Anger under the surface

The protests may have died down, but the anger of passengers has not.

At Marg station, a vendor, seemingly in her 30s, tries to get through the turnstile, carrying women’s clothes and accessories she intends to sell on the metro on her shoulders. Several police conscripts and a commissioned officer surround her in an attempt to confiscate the goods she is carrying. She resists.

“I will get through and you will not stop me,” she shouts. “I just bought your LE7 ticket. Let people go about their business.”

Other passengers back the woman and shout at the officer: “Let her through. People have enough troubles as it is.”

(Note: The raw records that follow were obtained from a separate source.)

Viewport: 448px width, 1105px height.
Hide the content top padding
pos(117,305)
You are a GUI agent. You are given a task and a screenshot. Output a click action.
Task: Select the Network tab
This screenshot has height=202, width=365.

She boards the women’s car, just in time, and bursts into tears. “What more are they going to do to us? Yesterday, my husband threatened me and my children if I ask him for more money.” The women rush to buy her merchandise to console her.

They quickly spark up a conversation and share their complaints. “What are day laborers who support their families to do?” one says.

“He keeps taking from the poor and giving to the rich,” another mumbles, in reference to President Abdel Fattah al-Sisi.

A third woman says that all four members of her family ride the metro on a daily basis. She estimates that the latest hike will send their transportation expenses rocketing from LE240 to LE1,680 a month, while her and her husband’s salaries combined barely amount to LE4,000.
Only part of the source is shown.